Grimley Rohan S, Collyer Taya A, Andrew Nadine E, Dewey Helen M, Horton Eleanor S, Cadigan Greg, Cadilhac Dominique A
School of Medicine and Dentistry, Griffith University, Birtinya, Queensland 4575, Australia.
State-Wide Stroke Clinical Network, Clinical Excellence Queensland, Queensland Department of Health, Brisbane, Queensland 4001, Australia.
Lancet Reg Health West Pac. 2023 Oct 7;41:100921. doi: 10.1016/j.lanwpc.2023.100921. eCollection 2023 Dec.
Stroke unit care provides substantial benefits for all subgroups of patient with stroke, but consistent access has been difficult to achieve in many healthcare systems. Pay-for-performance incentives have been introduced widely in attempt to improve quality and efficiency in healthcare, but there is limited evidence of positive impact when they are targeted at hospitals. In 2012, a pay-for-performance program targeting stroke unit access was co-designed and implemented within a clinical quality improvement network across public hospitals in Queensland, Australia. We assessed the impact on access to specialist care and mortality following stroke.

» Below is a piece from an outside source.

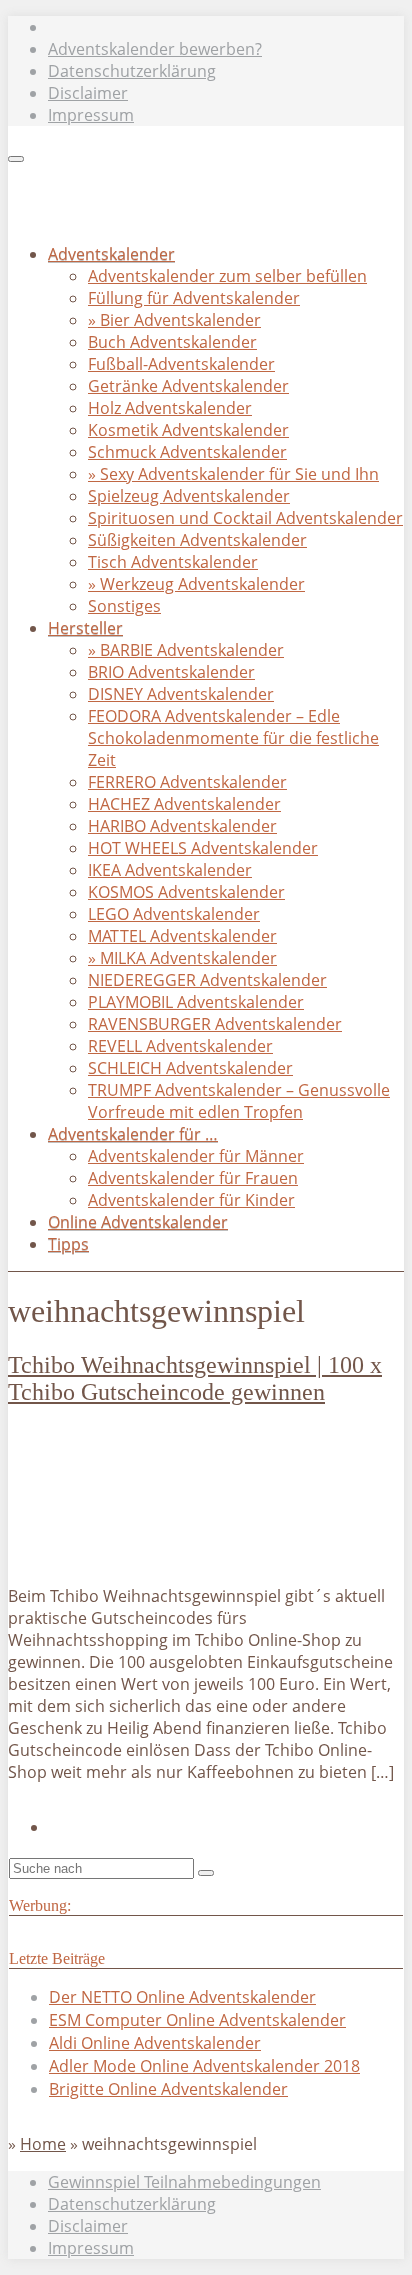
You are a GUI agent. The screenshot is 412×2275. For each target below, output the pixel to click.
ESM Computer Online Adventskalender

We used interrupted time series analysis on linked hospital and death registry data to compare changes in level (absolute proportions) and trends in outcomes (stroke/coronary care unit admission, 6-month mortality) for stroke, and a control condition of myocardial infarction (MI) without pay-for-performance incentive, from 2009 before, to 2017 after introduction of the pay-for-performance scheme in 2012.

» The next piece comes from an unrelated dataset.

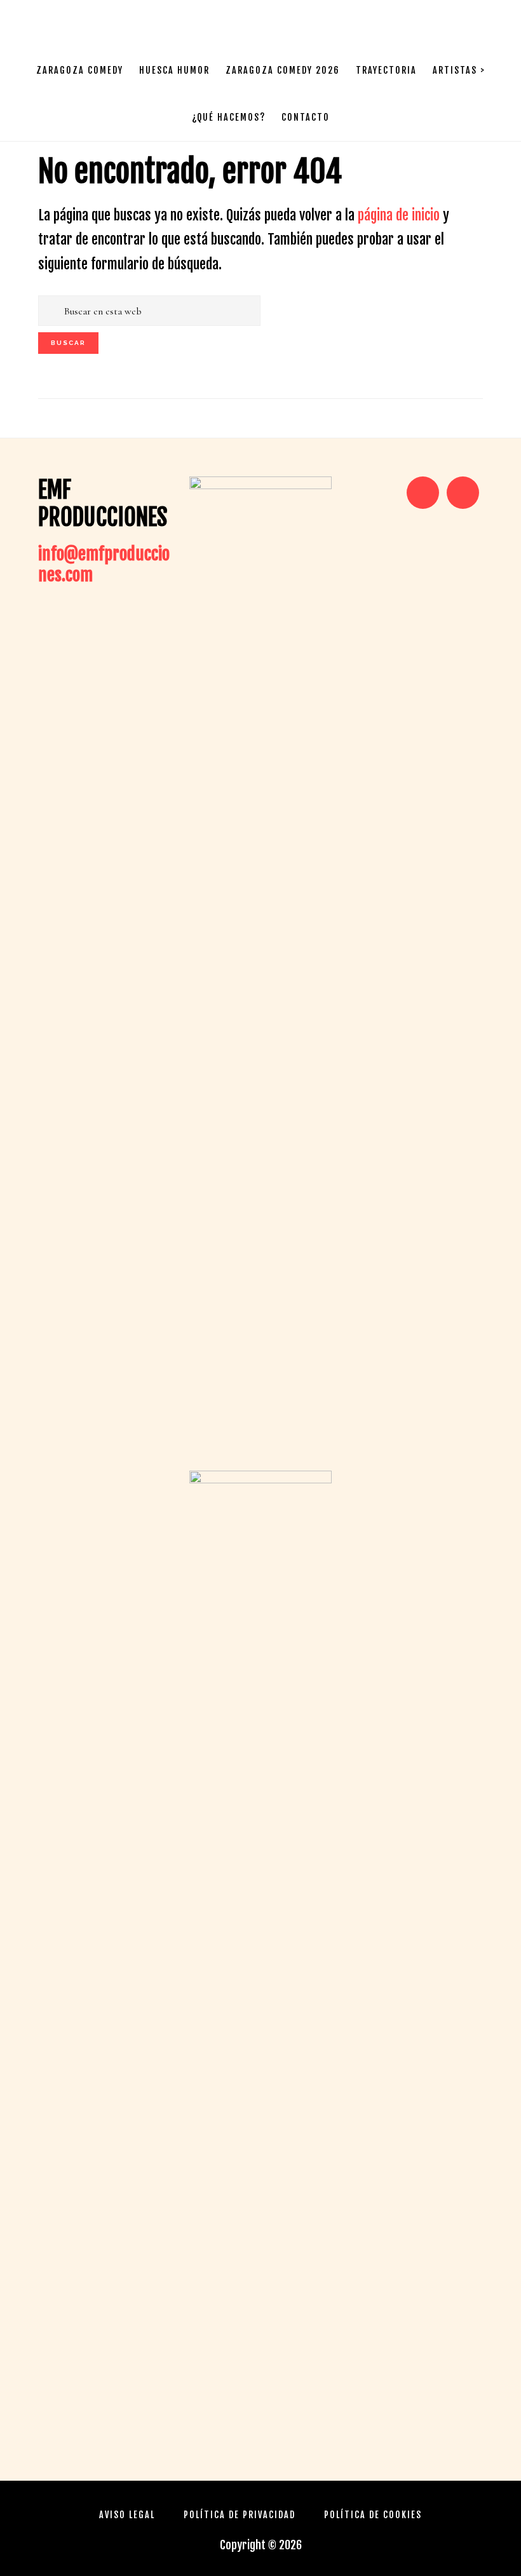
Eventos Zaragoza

We included 23,572 patients with stroke and 39,511 with MI. Following pay-for-performance introduction, stroke unit access increased by an absolute 35% (95% CI 29, 41) more than historical trend prediction, with greater impact for regional/rural residents (41% vs major city 24%) where baseline access was lowest (18% vs major city residents 53%). Historical upward 6-month mortality trends following stroke (+0.11%/month) reversed to a downward slope (-0.05%/month) with pay-for-performance; difference -0.16%/month (95% CI -0.29, -0.03). In contrast, access to coronary care and mortality trends for MI controls were unchanged, difference-in-difference for mortality -0.18%, (95% CI -0.34, -0.02).
This clinician led pay-for-performance incentive stimulated significant improvements in stroke unit access, reduced regional disparities; and resulted in a sustained decline in 6-month mortality. As our findings contrast with lack of effect in most hospital directed pay-for-performance programs, differences in design and context provide insights for optimal program design.
Queensland Advancing Clinical Research Fellowship, National Health and Medical Research Council Senior Research Fellowship.
卒中单元护理对所有卒中患者亚组均有显著益处,但在许多医疗系统中,持续获得该护理服务却难以实现。为提高医疗质量和效率,绩效薪酬激励措施已被广泛采用,但针对医院实施时,其产生积极影响的证据有限。2012年,澳大利亚昆士兰州的公立医院临床质量改进网络共同设计并实施了一项针对卒中单元服务可及性的绩效薪酬计划。我们评估了该计划对卒中后获得专科护理服务及死亡率的影响。
我们对关联的医院和死亡登记数据进行中断时间序列分析,以比较2009年(绩效薪酬计划实施前)至2017年(2012年引入绩效薪酬计划后)卒中患者在服务水平(绝对比例)上的变化以及结局(卒中/冠心病监护病房入院、6个月死亡率)的趋势,同时以无绩效薪酬激励措施的心肌梗死(MI)作为对照情况。
我们纳入了23,572例卒中患者和39,511例MI患者。引入绩效薪酬计划后,卒中单元服务可及性比历史趋势预测值绝对增加了35%(95%置信区间29, 41),对基线服务可及性最低的地区/农村居民影响更大(41%对大城市居民的24%)(18%对大城市居民的53%)。卒中后6个月死亡率的历史上升趋势(每月+0.11%)在实施绩效薪酬计划后转变为下降趋势(每月-0.05%);差异为每月-0.16%(95%置信区间-0.29, -0.03)。相比之下,MI对照组的冠心病监护病房服务可及性和死亡率趋势未变,死亡率的差异为-0.18%,(95%置信区间-0.34, -0.02)。
这项由临床医生主导的绩效薪酬激励措施显著改善了卒中单元服务可及性,减少了地区差异,并使6个月死亡率持续下降。由于我们的研究结果与大多数医院导向的绩效薪酬计划缺乏效果形成对比,设计和背景方面的差异为优化计划设计提供了见解。
昆士兰推进临床研究奖学金、国家卫生与医学研究委员会高级研究奖学金。